The President will be delivering it before the assembled senators and congressmen at the Batasan complex in Quezon City, but it is really a report to the people of the country who will be listening to him via television and radio in their homes in all corners of our country.
The most significant development in the country in recent days was the proclamation of martial law in Mindanao last May 23, following an attack on Marawi City by Maute rebels, supported by Islamic State militants from other countries. It has put the Philippines at the center of the Southeast Asian expansion of the jihadist-terrorist Islamic State, in the wake of its reverses in the Middle East.
President Duterte is expected to devote a big part of his SONA today on what he plans and projects for the nation in the face of this major threat to national security, which is entwined with the threat posed by the New People’s Army and other rebel groups in the country.

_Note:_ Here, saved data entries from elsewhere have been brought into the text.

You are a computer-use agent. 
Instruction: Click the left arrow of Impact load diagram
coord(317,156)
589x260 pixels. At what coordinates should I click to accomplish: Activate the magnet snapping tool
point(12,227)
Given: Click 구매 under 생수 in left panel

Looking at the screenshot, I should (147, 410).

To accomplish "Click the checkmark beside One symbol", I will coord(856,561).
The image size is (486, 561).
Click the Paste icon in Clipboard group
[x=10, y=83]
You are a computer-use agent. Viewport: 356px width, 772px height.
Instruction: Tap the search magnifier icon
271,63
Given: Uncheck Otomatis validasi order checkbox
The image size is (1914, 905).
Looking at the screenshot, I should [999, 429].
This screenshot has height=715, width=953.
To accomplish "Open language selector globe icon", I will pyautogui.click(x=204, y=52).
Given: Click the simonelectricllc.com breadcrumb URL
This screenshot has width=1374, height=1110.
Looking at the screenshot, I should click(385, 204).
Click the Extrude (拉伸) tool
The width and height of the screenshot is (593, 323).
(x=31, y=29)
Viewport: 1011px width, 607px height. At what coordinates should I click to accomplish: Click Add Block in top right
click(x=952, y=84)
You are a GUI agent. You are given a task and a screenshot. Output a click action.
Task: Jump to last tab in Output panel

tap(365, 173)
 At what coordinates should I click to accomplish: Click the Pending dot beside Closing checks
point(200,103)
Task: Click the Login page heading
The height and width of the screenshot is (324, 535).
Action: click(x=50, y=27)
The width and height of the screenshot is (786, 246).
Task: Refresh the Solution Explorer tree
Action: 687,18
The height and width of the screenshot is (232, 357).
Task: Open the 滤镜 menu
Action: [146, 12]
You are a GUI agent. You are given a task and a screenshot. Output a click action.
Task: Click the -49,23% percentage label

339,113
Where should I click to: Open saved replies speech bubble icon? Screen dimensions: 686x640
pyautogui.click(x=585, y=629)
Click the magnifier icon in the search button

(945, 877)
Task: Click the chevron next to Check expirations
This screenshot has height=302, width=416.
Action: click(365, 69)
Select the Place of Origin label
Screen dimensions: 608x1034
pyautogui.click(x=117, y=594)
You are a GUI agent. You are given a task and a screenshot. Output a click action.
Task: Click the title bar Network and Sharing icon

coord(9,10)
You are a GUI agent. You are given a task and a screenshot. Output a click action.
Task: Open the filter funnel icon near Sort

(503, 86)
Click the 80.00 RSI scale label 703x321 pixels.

Today’s SONA will also include a progress report on the President’s anti-drugs campaign, which dominated the beginning months of his administration. This campaign continues to his day as the pre-election estimate of a three-month campaign has turned out to be woefully inadequate in the face of such a massive problem. For today’s SONA, we hope to get a brief summary report, including statistics on the death toll, those detained, and those under rehabilitation.
The Philippines’ relations with other nations have undergone major changes in this first year of the administration, with new and closer ties with China and Russia, even as we maintain our alliance with the United States. Today’s SONA will also touch on our relations with the rest of the world, especially in view of the Marawi City attack involving international terrorist elements seeking to establish a foothold in our country.
The year just past has seen important developments in so many other areas of the national life – in mining and other aspects of natural resources; in education, especially the new policy of free college tuition; in efforts to reform the nation’s tax system; in a massive infrastructure program which has already listed projects to be undertaken throughout the country in the next five years at a cost of over P3 trillion.
In last year’s SONA, the President touched on many small items of concern to various groups of people, among them flooding, garbage, and traffic in Metro Manila, decongestion of the Ninoy Aquino International Airport, the fishpens of Laguna de Bay, bottlenecks in business registration and processing, and transparency and freedom of information on government operations.
There are so many things that President Duterte may take up in today’s SONA. But he should make a special effort to report on how the government will be improving the lives of ordinary people in the coming months and years. The massive infrastructure program will help, as will increased agricultural and industrial production.
Peace and order, foreign relations, tax reform, business progress, greater farm production, clean government, clean air, faster traffic – all these are important. But ultimately, the people will want to hear that their lives will be getting better. That would be the best and most welcome report the President could make to the nation today.